= Exercise description =
The records below hold a stretch from the line with "Sucho (60, 2083)" through the line with "[Close menu] (11, 6)"; return exactly those lines, ends included, and nothing more.

(The input)

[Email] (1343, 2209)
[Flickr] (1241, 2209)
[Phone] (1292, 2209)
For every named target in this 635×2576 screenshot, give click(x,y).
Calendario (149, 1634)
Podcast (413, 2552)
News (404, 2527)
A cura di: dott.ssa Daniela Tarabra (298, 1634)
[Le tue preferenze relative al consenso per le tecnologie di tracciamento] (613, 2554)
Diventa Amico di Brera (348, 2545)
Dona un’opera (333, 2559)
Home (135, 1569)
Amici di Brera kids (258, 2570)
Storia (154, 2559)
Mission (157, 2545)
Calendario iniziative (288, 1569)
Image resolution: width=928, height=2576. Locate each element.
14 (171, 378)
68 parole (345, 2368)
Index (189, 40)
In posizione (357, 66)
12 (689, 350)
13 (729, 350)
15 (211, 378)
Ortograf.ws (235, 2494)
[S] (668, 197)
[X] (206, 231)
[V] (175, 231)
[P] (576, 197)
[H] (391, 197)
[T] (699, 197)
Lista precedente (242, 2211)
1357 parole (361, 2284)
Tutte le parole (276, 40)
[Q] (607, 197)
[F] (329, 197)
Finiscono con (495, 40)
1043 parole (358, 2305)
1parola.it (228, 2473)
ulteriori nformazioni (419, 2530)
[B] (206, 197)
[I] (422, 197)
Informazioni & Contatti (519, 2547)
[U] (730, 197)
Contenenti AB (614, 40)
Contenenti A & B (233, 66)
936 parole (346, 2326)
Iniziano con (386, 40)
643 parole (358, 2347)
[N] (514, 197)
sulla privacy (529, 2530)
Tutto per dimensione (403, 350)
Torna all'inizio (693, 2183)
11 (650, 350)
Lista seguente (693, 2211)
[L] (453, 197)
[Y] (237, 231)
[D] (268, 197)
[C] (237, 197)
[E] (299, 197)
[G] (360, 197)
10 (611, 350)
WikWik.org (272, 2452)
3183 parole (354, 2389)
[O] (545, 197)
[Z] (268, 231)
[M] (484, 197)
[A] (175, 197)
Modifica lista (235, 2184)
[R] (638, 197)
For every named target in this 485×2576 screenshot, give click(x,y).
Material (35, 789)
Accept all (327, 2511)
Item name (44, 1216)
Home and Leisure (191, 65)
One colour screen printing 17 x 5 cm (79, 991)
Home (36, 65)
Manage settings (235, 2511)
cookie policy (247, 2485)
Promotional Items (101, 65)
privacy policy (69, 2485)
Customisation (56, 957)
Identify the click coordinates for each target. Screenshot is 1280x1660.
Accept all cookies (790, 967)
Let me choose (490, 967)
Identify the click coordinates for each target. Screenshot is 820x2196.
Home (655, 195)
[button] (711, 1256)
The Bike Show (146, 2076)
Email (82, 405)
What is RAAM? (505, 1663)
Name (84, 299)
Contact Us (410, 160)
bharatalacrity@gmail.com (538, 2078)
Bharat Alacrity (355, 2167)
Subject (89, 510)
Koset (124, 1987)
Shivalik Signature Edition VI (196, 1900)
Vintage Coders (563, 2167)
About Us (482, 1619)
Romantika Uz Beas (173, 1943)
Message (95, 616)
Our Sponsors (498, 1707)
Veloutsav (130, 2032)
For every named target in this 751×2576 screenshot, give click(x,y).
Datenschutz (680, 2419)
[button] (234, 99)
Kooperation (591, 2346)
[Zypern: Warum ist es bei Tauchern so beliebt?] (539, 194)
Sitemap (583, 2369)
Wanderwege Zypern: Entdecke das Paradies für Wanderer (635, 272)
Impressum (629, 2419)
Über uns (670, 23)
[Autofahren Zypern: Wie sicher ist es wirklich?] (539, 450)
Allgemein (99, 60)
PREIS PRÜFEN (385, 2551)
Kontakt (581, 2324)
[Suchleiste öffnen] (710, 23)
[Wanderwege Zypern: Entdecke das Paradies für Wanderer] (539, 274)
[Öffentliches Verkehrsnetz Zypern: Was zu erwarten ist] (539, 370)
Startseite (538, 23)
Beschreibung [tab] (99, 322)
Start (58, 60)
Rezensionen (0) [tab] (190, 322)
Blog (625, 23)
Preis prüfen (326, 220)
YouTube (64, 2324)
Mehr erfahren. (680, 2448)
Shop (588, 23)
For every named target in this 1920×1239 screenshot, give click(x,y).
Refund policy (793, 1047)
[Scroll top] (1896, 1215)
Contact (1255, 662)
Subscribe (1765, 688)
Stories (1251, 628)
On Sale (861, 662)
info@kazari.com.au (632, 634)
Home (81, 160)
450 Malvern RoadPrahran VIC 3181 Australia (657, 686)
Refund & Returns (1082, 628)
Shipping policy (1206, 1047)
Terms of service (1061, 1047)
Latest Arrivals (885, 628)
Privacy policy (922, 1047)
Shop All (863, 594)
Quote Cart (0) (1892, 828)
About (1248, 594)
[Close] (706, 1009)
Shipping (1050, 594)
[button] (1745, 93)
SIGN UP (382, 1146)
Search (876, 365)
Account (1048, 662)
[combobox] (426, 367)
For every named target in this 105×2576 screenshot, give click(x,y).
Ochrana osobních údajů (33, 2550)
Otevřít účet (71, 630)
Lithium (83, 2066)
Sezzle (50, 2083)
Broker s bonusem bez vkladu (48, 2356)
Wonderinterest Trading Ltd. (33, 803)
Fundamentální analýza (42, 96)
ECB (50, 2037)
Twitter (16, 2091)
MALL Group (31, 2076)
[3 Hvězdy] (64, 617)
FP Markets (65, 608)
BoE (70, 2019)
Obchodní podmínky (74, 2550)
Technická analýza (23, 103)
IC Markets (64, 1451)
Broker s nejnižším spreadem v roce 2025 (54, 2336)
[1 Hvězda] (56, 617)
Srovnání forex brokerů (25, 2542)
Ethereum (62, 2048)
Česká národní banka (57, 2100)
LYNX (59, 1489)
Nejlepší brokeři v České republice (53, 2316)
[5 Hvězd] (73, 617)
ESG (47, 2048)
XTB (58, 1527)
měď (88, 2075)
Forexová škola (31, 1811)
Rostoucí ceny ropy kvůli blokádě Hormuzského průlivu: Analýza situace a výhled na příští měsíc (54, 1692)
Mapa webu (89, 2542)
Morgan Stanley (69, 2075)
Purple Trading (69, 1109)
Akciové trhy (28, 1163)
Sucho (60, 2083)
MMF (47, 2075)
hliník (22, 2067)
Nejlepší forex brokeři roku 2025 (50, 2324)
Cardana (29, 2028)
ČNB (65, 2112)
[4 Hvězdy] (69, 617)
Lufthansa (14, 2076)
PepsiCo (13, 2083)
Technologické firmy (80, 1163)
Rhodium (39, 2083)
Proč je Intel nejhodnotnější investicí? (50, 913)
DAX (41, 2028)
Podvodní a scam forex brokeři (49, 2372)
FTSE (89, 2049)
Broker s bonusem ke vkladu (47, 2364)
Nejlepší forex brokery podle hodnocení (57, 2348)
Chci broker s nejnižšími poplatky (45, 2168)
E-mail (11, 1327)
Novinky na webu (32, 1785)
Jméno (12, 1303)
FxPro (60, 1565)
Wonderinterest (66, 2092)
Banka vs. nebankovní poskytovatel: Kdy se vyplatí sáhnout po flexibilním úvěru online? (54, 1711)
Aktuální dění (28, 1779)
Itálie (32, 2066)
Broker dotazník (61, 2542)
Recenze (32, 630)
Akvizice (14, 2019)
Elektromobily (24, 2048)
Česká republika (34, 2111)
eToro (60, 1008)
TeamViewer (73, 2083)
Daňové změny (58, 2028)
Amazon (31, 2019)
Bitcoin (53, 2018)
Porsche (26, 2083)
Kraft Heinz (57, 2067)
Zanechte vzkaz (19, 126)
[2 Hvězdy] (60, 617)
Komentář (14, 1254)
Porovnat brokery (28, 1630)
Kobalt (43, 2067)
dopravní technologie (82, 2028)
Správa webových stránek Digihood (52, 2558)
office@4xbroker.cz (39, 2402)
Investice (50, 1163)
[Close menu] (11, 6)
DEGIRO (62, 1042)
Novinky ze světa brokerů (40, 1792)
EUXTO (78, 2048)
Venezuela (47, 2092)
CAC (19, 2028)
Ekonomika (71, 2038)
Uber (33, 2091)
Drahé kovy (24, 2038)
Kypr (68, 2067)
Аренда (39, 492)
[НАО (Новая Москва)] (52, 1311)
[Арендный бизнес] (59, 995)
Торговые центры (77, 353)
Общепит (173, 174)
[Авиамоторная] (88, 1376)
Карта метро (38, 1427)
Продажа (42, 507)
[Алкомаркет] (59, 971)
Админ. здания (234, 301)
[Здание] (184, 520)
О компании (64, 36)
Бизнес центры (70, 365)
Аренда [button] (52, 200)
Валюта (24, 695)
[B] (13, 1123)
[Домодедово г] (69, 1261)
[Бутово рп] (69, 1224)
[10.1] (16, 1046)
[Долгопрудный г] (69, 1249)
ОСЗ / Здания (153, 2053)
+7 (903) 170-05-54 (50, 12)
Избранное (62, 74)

(End The input)

= Finished exercise =
Sucho (60, 2083)
MMF (47, 2075)
hliník (22, 2067)
Nejlepší forex brokeři roku 2025 (50, 2324)
Cardana (29, 2028)
ČNB (65, 2112)
[4 Hvězdy] (69, 617)
Lufthansa (14, 2076)
PepsiCo (13, 2083)
Technologické firmy (80, 1163)
Rhodium (39, 2083)
Proč je Intel nejhodnotnější investicí? (50, 913)
DAX (41, 2028)
Podvodní a scam forex brokeři (49, 2372)
FTSE (89, 2049)
Broker s bonusem ke vkladu (47, 2364)
Nejlepší forex brokery podle hodnocení (57, 2348)
Chci broker s nejnižšími poplatky (45, 2168)
E-mail (11, 1327)
Novinky na webu (32, 1785)
Jméno (12, 1303)
FxPro (60, 1565)
Wonderinterest (66, 2092)
Banka vs. nebankovní poskytovatel: Kdy se vyplatí sáhnout po flexibilním úvěru online? (54, 1711)
Aktuální dění (28, 1779)
Itálie (32, 2066)
Broker dotazník (61, 2542)
Recenze (32, 630)
Akvizice (14, 2019)
Elektromobily (24, 2048)
Česká republika (34, 2111)
eToro (60, 1008)
TeamViewer (73, 2083)
Daňové změny (58, 2028)
Amazon (31, 2019)
Bitcoin (53, 2018)
Porsche (26, 2083)
Kraft Heinz (57, 2067)
Zanechte vzkaz (19, 126)
[2 Hvězdy] (60, 617)
Komentář (14, 1254)
Porovnat brokery (28, 1630)
Kobalt (43, 2067)
dopravní technologie (82, 2028)
Správa webových stránek Digihood (52, 2558)
office@4xbroker.cz (39, 2402)
Investice (50, 1163)
[Close menu] (11, 6)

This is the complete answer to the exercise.